Pins Are Lucky is a 1914 American silent comedy film produced by the Lubin Manufacturing Company and starring Billy
Bowers, Oliver Hardy, Frances Ne Moyer, and Raymond McKee.

==Plot==
Cyrus Singleton believes the old superstition that finding a pin and picking it up brings good luck. So does Peter Pelton, the young man who wants to marry Cyrus's daughter, Ruth. Ruth is in love with John instead, but her father favors Peter as a suitor because of their shared superstition. He plans to send Ruth out of town with Peter to keep her away from John, but John outsmarts him by buying a large package of pins and dropping them on the ground on the way to the train station. Cyrus and Peter are delayed because they stop to pick up every pin along the way, and they arrive at the station just as Ruth and John ride off together.

==Cast==
- Billy Bowers as Cyrus Singleton
- Frances Ne Moyer as Ruth Singleton
- Oliver Hardy as Peter Pelton (credited as O. N. Hardy)
- Raymond McKee as John Cozens

==Production and reception==
Pins Are Lucky was written by Epes W. Sargent and produced in Jacksonville, Florida, at the Jacksonville unit of the Lubin Manufacturing Company of Philadelphia, under the general supervision of Arthur Hotaling. It was a short split-reel comedy, lasting approximately 5–6 minutes, and sharing a single reel of film with a second, unrelated comedy, The German Band, written by Romaine Fielding and starring Fielding, Edward and Eileen Sedgwick, and Robin Williamson. Both films were released by the General Film Company on September 19, 1914. Pins Are Lucky was one of a group of short comedies made by the Lubin company in 1914 and early 1915 that include the earliest screen appearances of Oliver Hardy.

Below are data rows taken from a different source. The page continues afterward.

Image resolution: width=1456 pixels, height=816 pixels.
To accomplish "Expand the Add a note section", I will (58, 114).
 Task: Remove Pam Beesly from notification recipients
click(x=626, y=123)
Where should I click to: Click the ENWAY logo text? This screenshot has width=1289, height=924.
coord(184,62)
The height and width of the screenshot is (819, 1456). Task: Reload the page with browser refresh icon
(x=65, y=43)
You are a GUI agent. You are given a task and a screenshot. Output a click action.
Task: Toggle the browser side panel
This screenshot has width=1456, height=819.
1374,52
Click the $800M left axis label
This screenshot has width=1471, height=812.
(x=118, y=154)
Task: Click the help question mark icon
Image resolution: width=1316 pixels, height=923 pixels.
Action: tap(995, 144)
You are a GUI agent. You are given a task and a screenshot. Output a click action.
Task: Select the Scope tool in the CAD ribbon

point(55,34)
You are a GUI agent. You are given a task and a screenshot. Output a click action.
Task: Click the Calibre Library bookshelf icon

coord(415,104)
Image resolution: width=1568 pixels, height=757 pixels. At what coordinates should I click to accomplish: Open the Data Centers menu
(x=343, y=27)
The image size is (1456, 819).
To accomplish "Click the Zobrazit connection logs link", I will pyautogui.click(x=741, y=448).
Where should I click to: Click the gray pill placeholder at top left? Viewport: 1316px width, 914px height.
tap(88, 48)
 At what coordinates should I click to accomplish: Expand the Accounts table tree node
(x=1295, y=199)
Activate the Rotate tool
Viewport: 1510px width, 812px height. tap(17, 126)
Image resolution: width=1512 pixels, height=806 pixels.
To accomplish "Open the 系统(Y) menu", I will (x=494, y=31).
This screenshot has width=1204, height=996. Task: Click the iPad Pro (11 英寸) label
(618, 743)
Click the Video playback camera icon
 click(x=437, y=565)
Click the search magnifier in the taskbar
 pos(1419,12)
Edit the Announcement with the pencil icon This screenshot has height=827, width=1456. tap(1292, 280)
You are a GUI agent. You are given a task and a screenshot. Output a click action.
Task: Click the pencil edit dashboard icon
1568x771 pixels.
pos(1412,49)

The film received generally favorable reviews in the trade papers. The critic for Moving Picture World wrote, "It is an old saw, 'Find a pin and pick it up and all the day you'll have good luck.' E. W. Sargent has used this theme for a comedy. This superstition is probably more prevalent amongst all classes of people than any other existing. It is seldom that any one passes a pin that catches his eye, or hers, as the case might be, who does not stoop and pick it up. The incidents that the author has worked out of this are interesting and amusing. Pins are lucky for the lovers but not for dad and the rival." Motion Picture News praised the actors: "A crank on the luck of finding pins loves the daughter of another crank on the same subject. But the daughter loves another, and in spite of the schemes of the pin cranks, they cannot pin her down to their will. The characters are in the hands of real comedians : Bill Bowers as the crank father, O. N. Hardy as the crank lover, and Raymond McKee as the lover that is loved." The Bioscope singled out Hardy in particular, calling the film "an amusing little comic, in which the Lubin 'light-weight' [a reference to Hardy] has a congenial part. His devotion to a pet superstition involves him in some strange episodes, and finally loses him a wife."